Jun 192019
 

 

For my comrades and myself here at our putrid site, WarCrab’s second album, Scars of Aeons, was one of the biggest, brightest, and stupendously heaviest discoveries of 2016. Grant Skelton named it to his list of the year’s best death metal albums. I included a track from the album on our list of 2016’s Most Infectious Extreme Metal Songs. And Andy Synn praised the album in his review with these pungent words:

“With a sound that can best be described as a humongous hybrid of the chugging, churning assault of classic Bolt Thrower, the swaggering, sludge-soaked grooves of Crowbar, and the sheer, merciless morbidity of Autopsy at their doomiest, Scars of Aeonsis one heck of a weighty listen. There are riffs here which are heavy enough to break an elephant’s back, and slithering grooves as thick and meaty as an anaconda on steroids.

“In fact I’m surprised this album doesn’t come with an attached safety warning and a recommendation that listeners wear a hard-hat at all times in order to prevent cranial trauma. It really is that [expletive deleted] heavy!”

The news that these sludge/death heavyweights would be releasing a third album this summer (through Transcending Obscurity Records) was thus cause in these quarters for a mixture of excitement and dread — the skull fractures from the last record are almost healed, but new ones will undoubtedly now be opened, and there’s no getting back those inches of height lost in the last pounding, only more to lose as WarCrab drive us into the pavement once more.

 

 

These were only immediate guesses from the first announcements. They might have been wrong; maybe the band had mellowed in three years’ time. But the two tracks released for public consumption so far — including the new one we’re presenting today — prove those guesses to be correct.
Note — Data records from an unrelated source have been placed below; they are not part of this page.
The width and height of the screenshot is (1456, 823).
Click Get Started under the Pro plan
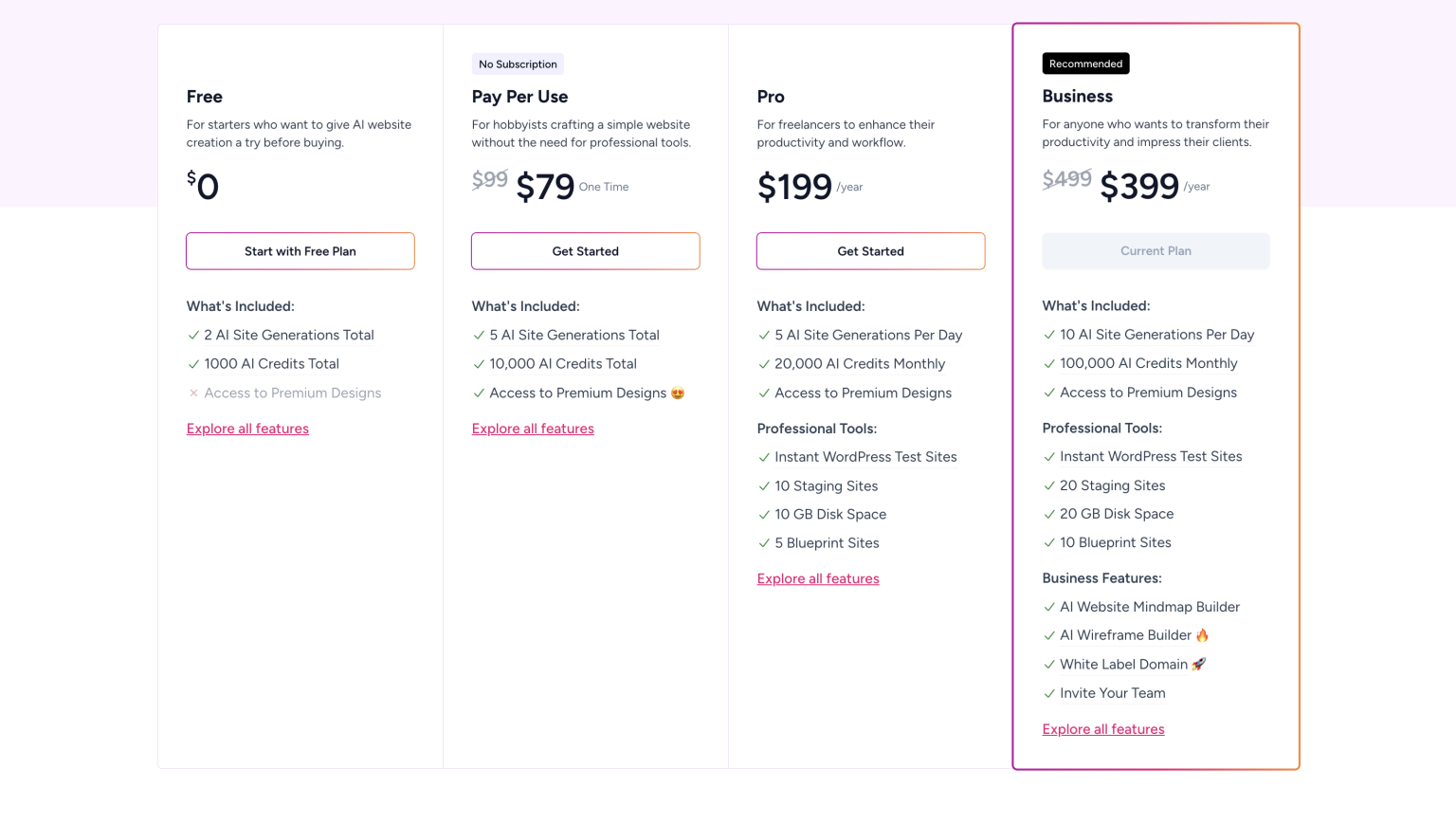[x=870, y=251]
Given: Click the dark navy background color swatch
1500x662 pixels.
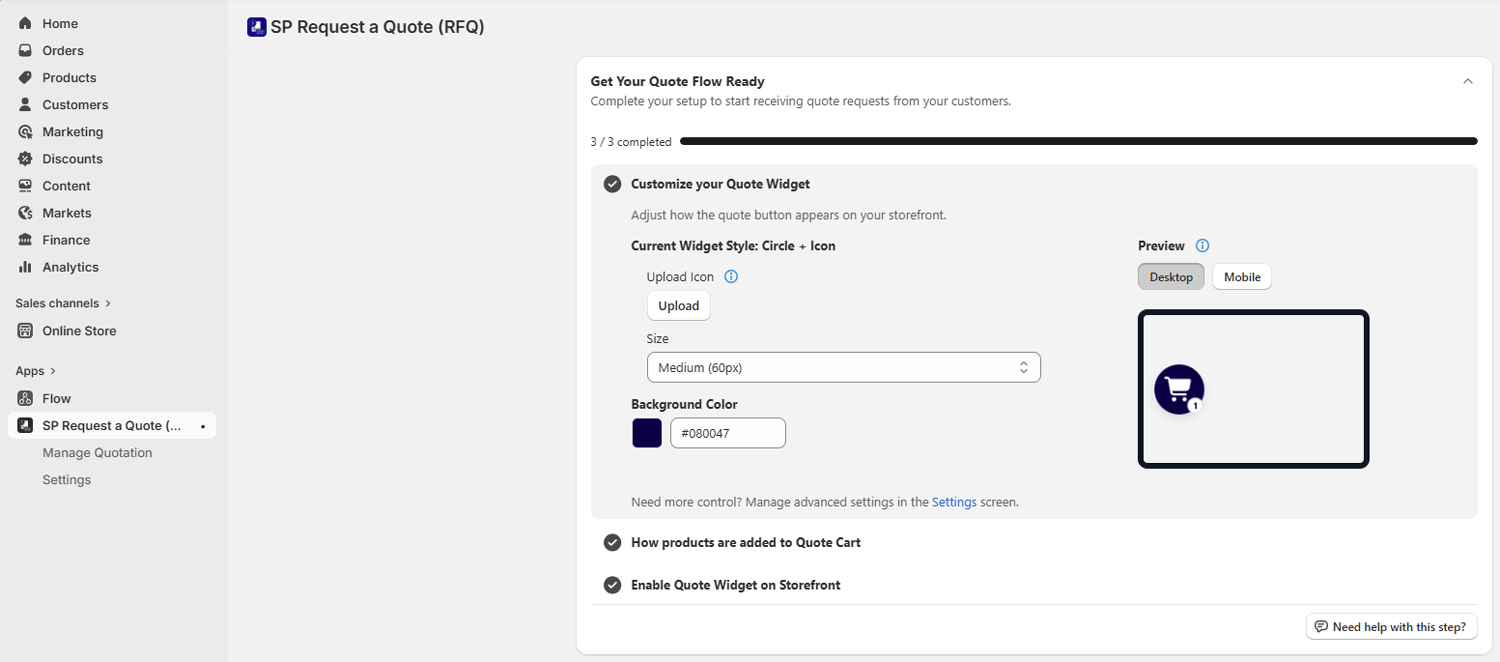Looking at the screenshot, I should pyautogui.click(x=647, y=433).
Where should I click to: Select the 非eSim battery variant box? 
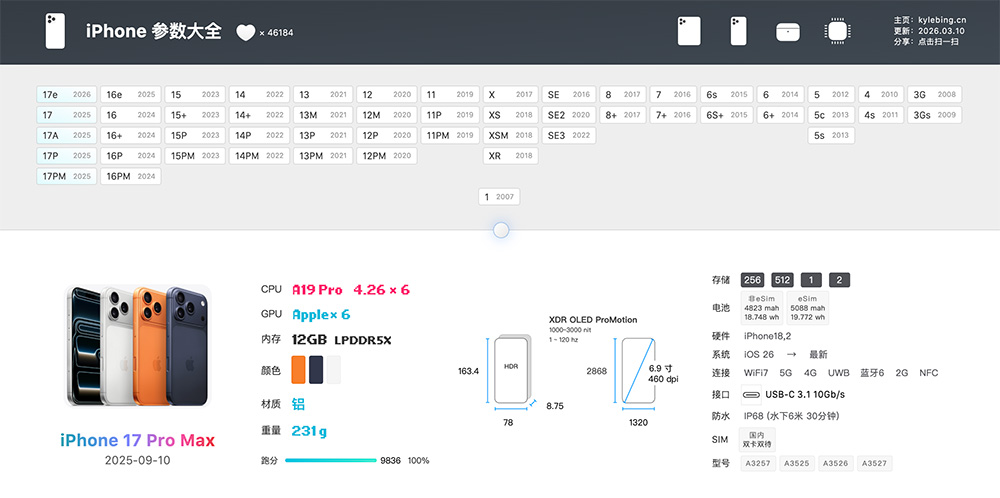(762, 307)
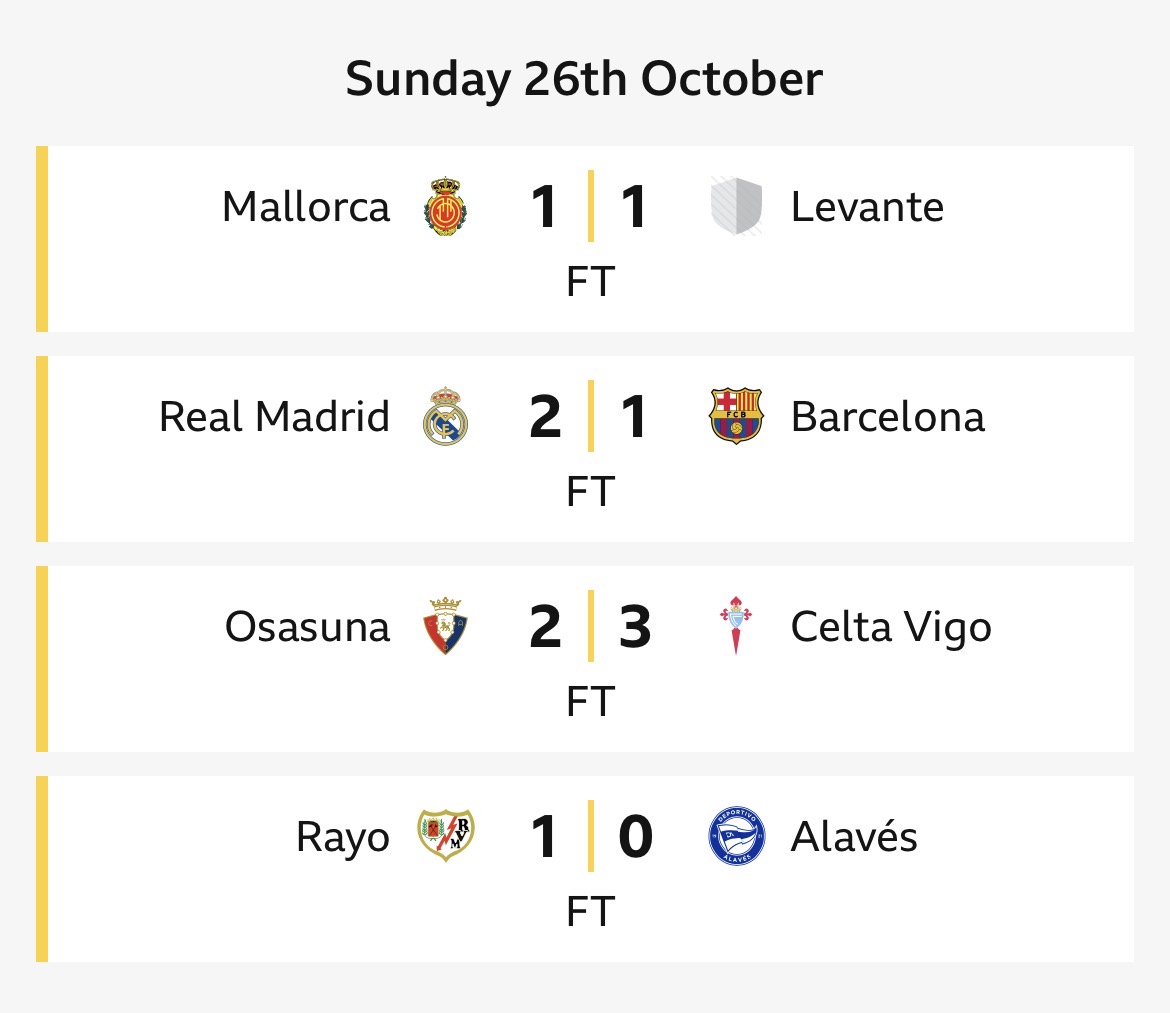Tap the Barcelona club crest

tap(736, 416)

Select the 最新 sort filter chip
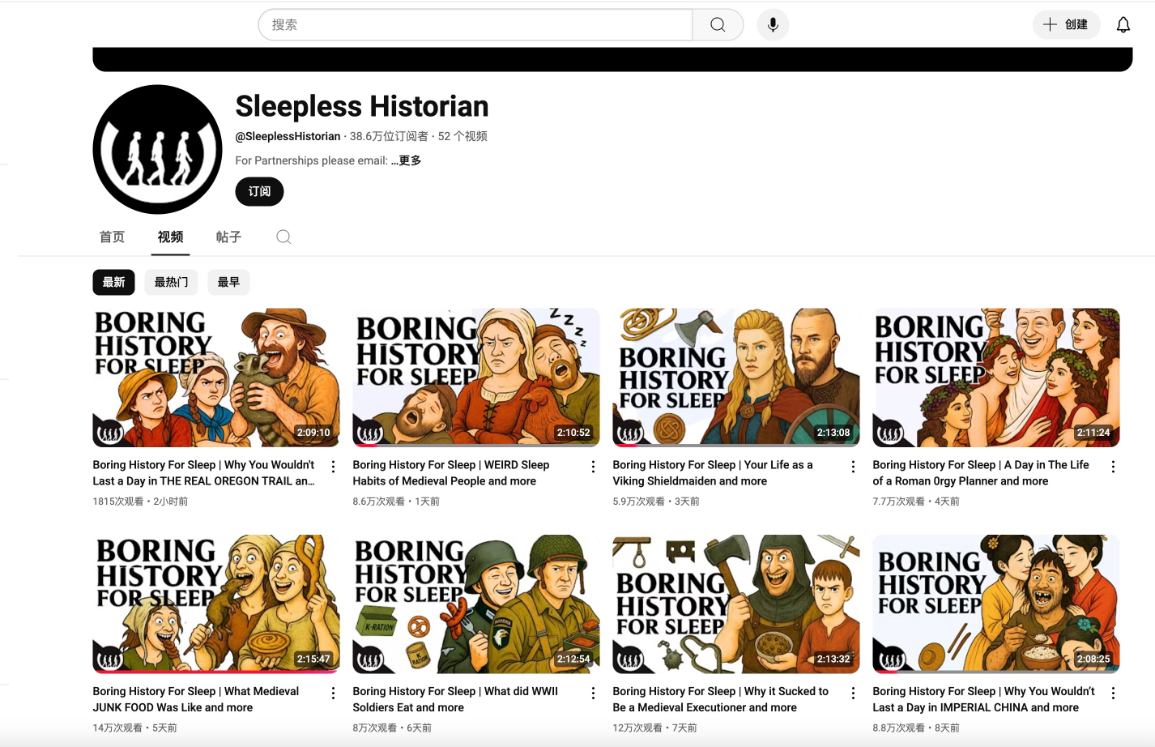point(113,282)
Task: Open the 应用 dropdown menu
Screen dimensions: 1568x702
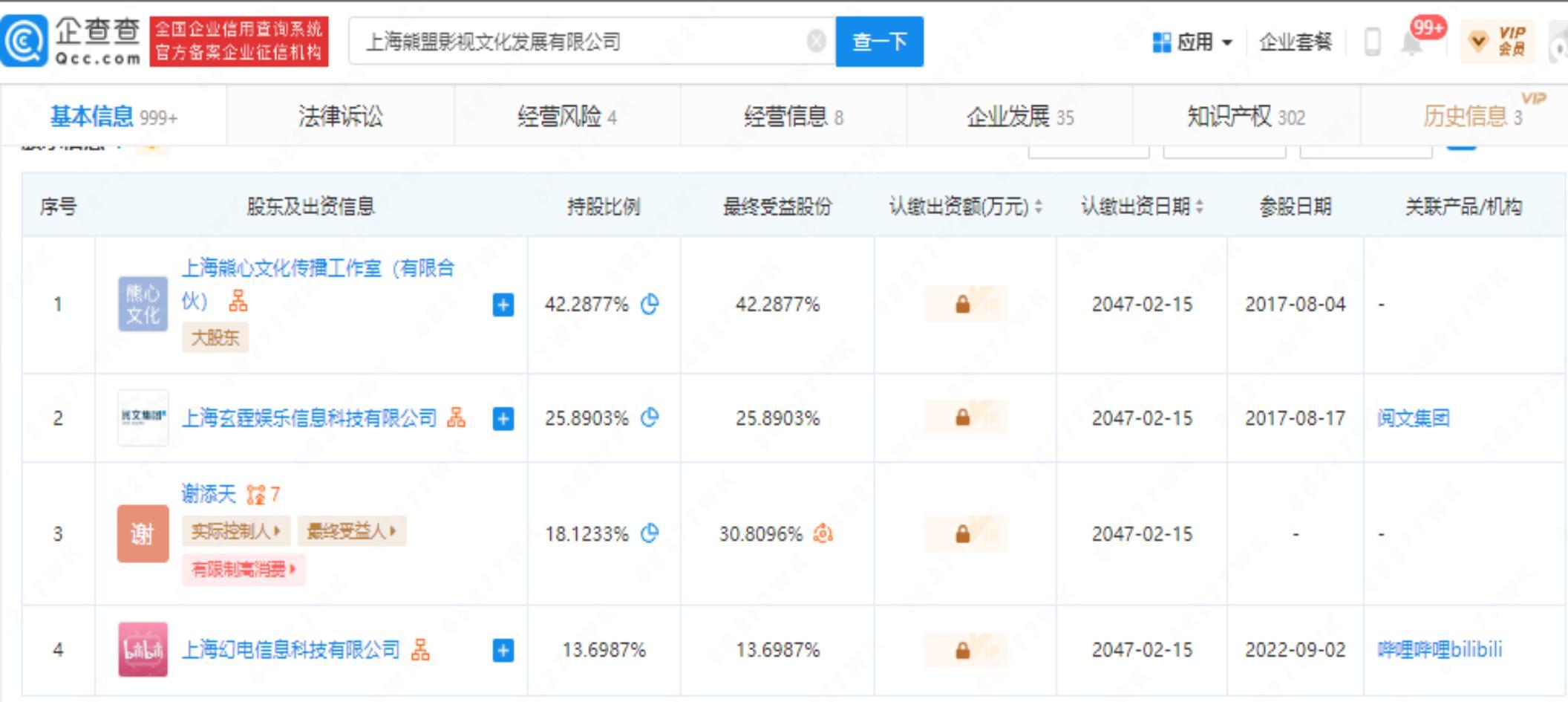Action: [x=1192, y=42]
Like its title, the music on “Kraken Arise” is the rising of a deep-water leviathan of sound, loaded with writhing, tentacular riffs and an atmosphere of heartless, inhuman menace. But WarCrab haven’t moderated their penchant for gigantic hammering grooves, or rumbling, mauling, tank-attack destructiveness, and this track is brutishly packed with both. It also features scorching vocal intensity and freakish soloing. Yes, it is exciting. And yes, it will take some inches off your height (on the plus side, it will made it easier for you to bend down and pick up your teeth after you listen.)

 

 

The name of WarCrab’s new album-juggernaut is Damned in Endless Night, and Transcending Obscurity Records will release it on August 30th. It’s recommended for fans of Bolt Thrower, Crowbar, Eyehategod, Eremit, Warlord UK, Conan, and The Dead. Pre-order links are below, along with a stream of the previously released track, which will enfold you “In the Arms of Armageddon“, and of course our own premiere.

PRE-ORDER:
Bandcamp: https://warcrabuk.bandcamp.com/
EU: https://transcendingobscurity.aisamerch.de/shop-en
US: https://transcendingobscurity.aisamerch.com/

WARCRAB:
https://facebook.com/WarCrab666

TRANSCENDING OBSCURITY:
https://www.facebook.com/transcendingobscurityrecords
https://tometal.com/store/

 

 

  5 Responses to “AN NCS PREMIERE: WARCRAB — “KRAKEN ARISE””

  1. Tough to find many bands with a better name than WarCrab.

    • Damn straight. It really is a cool name, especially for the kind of music they make.

    • I’d like to know the story behind it. Inevitably, someone asks me how they came up with that name whenever I’m wearing my WarCrab shirt. I’ve tried to come up with something ridiculous that I can say with a straight face but haven’t gotten it right yet.

      BTW, one of the best quality metal shirts I’ve ever owned. It hasn’t shrunk, worn through, nothing. And I wear it a lot. Great shirt. Awesome band. Stoked to hear the rest of the new album.

      • Soft, quality shirts are to be treasured, since so many feel like burlap until they’ve been washed to within an inch of their lives. On the other subject, I spent more time than I should have today looking for an interview that might explain the genesis of the name, and found only an old audio of an interview in the vicinity of a festival… which no longer worked. So I have no light to shed on that question.

  2. I wonder if the band members walk sideways.